Requirement :: Copy out the entries from the line containing "Where should I" through the line containing "Remove trait using", unchanged.

Entries ::

+ + +

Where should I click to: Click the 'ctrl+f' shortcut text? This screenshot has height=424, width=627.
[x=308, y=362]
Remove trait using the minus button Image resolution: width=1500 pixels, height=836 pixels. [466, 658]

+ + +

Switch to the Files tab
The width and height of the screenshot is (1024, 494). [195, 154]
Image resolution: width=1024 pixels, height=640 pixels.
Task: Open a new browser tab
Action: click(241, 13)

+ + +

The solution ::
Where should I click to: Click the 'ctrl+f' shortcut text? This screenshot has height=424, width=627.
[x=308, y=362]
Remove trait using the minus button Image resolution: width=1500 pixels, height=836 pixels. [466, 658]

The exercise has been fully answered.